● **PROBLEM DESCRIPTION**:
Where a line contains the word "screenshot", copy that line from the records below.

● **DATA FOR REVIEW**:
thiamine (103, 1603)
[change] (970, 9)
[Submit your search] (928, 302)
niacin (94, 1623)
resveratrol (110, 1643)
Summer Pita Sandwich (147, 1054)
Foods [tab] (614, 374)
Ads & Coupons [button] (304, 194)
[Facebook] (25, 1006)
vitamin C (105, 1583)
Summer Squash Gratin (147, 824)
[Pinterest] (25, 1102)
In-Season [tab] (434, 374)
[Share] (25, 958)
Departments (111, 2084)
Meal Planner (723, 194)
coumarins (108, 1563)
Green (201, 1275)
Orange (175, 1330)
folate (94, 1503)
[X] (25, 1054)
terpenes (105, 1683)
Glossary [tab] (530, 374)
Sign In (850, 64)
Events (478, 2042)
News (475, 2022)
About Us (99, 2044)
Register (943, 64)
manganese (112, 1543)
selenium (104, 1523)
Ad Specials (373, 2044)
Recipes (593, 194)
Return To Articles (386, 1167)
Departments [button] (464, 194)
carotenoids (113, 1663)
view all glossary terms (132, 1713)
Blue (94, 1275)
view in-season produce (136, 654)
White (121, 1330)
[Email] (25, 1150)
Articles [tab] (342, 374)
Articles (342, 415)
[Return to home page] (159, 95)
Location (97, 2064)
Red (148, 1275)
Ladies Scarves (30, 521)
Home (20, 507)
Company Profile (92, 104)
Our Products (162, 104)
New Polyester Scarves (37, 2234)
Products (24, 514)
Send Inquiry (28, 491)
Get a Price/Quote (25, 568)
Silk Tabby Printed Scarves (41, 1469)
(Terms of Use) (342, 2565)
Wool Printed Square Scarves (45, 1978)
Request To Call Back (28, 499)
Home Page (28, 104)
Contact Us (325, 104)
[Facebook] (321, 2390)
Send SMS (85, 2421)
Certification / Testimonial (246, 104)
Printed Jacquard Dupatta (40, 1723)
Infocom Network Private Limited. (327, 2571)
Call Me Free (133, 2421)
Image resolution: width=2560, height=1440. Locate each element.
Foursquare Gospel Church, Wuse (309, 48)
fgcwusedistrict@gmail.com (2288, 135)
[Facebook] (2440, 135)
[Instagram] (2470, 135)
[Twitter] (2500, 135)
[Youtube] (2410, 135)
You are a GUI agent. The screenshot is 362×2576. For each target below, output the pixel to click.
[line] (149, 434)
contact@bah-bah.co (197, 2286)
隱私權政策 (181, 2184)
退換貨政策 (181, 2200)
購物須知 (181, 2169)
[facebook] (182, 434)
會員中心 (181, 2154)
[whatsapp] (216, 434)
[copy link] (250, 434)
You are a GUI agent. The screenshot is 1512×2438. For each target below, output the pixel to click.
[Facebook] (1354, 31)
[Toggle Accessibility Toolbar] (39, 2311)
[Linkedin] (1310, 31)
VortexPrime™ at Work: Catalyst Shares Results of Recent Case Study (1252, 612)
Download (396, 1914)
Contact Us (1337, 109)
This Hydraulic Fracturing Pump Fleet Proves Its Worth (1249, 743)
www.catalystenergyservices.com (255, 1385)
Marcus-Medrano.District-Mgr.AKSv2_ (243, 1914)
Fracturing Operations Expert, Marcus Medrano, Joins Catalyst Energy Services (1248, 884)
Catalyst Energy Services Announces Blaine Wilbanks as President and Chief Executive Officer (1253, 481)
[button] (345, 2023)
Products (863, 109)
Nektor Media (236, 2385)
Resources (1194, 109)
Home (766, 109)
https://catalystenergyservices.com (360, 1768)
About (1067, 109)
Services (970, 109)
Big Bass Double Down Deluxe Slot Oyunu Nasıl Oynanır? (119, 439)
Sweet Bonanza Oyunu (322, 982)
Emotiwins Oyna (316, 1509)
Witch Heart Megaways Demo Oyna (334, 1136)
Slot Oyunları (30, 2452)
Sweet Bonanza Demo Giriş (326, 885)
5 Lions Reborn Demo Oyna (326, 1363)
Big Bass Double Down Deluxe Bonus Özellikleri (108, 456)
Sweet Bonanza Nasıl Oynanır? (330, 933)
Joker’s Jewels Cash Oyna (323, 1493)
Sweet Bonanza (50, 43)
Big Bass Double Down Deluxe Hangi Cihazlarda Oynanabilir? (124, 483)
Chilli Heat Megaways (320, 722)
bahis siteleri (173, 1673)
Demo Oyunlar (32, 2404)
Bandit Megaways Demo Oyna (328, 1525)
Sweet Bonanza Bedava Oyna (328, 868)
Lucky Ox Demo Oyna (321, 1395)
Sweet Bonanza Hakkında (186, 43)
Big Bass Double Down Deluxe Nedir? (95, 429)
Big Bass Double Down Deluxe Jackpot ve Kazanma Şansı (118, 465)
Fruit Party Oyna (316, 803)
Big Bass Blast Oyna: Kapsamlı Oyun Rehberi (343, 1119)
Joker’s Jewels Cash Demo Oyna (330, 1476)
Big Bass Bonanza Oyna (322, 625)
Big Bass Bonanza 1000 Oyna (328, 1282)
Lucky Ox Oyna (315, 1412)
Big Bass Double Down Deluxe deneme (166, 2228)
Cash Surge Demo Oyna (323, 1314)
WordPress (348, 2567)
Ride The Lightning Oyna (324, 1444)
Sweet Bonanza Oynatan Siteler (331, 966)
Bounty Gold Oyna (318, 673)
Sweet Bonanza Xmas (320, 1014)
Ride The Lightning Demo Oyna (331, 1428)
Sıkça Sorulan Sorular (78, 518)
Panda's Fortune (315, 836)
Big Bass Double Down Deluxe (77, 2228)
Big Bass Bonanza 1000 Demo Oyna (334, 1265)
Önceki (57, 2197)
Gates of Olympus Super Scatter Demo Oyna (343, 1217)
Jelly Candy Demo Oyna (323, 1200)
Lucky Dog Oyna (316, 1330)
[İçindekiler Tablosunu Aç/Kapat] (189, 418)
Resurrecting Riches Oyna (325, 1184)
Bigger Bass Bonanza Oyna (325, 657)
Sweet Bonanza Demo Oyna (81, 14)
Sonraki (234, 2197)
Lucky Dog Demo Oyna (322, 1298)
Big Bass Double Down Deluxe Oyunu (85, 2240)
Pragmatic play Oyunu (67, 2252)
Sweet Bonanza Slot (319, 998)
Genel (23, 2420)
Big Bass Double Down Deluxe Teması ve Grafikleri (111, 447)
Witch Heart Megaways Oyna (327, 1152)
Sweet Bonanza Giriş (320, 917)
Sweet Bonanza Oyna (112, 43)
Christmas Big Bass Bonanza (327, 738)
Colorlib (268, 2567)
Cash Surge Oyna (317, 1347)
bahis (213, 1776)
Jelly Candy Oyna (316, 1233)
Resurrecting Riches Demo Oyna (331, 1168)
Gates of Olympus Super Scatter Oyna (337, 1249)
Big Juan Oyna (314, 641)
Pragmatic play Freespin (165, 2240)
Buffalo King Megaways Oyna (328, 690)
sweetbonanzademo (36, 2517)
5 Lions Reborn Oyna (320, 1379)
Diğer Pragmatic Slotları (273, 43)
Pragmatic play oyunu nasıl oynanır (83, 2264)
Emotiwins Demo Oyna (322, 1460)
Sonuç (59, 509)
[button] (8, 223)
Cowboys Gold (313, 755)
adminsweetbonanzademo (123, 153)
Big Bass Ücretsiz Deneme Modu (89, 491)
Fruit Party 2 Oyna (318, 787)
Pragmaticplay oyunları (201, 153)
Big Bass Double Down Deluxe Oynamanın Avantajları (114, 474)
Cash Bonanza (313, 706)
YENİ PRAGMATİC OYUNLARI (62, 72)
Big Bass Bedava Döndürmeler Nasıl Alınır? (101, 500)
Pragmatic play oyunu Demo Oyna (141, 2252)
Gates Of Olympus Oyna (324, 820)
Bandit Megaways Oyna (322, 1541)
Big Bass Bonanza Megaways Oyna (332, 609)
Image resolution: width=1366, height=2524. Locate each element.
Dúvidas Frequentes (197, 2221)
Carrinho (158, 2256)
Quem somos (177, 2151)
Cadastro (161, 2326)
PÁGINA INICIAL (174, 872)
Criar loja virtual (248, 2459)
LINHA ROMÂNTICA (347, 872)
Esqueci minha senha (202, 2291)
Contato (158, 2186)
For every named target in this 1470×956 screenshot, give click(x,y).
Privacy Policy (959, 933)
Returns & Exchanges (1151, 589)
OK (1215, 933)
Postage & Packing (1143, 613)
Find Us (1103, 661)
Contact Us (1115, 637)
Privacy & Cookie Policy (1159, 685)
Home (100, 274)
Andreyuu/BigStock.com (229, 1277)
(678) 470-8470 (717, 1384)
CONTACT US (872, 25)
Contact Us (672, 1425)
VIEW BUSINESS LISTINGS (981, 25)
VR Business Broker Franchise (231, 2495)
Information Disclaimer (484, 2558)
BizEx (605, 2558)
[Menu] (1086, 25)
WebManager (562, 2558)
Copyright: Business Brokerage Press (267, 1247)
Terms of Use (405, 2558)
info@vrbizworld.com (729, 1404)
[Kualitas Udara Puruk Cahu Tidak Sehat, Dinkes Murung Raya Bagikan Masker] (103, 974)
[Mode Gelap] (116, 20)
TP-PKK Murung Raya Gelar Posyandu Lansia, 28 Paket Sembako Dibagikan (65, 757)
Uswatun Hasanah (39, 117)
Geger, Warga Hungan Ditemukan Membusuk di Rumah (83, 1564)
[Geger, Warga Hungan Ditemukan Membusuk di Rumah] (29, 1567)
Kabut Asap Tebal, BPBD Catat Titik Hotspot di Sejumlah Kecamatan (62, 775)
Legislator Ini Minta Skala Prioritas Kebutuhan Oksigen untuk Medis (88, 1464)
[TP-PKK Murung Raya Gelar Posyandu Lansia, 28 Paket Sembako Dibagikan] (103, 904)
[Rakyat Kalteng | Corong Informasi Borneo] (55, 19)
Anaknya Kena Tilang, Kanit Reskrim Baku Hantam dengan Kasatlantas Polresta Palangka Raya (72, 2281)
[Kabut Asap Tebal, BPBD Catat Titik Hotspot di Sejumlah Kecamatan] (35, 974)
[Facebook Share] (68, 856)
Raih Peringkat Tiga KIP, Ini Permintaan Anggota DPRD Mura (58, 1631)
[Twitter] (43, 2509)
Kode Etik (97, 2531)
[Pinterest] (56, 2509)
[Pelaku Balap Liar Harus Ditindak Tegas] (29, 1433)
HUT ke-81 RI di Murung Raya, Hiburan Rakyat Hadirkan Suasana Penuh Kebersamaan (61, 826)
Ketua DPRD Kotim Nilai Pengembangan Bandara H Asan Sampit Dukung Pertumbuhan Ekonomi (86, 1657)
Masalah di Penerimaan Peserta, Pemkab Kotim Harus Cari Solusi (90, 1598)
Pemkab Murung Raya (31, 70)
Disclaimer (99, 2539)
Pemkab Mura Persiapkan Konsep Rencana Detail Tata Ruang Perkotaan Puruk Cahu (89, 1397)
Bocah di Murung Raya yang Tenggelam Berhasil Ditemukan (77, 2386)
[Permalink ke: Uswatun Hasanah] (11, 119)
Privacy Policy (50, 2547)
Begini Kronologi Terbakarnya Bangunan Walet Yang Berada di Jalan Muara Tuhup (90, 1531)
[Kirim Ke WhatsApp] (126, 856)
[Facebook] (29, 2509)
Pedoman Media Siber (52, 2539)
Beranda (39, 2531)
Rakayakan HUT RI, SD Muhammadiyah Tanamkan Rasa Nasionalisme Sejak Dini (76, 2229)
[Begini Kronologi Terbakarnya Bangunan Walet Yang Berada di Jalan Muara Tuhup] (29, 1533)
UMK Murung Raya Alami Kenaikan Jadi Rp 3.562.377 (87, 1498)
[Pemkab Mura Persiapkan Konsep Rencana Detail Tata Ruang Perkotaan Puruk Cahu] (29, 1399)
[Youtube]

● **COMPLETED EXERCISE**:
You are a GUI agent. The screenshot is 362×2576. For each target below, output the pixel to click.
You are a GUI agent. The screenshot is 1512×2438. For each target below, output the pixel to click.
For every named target in this 1470×956 screenshot, give click(x,y).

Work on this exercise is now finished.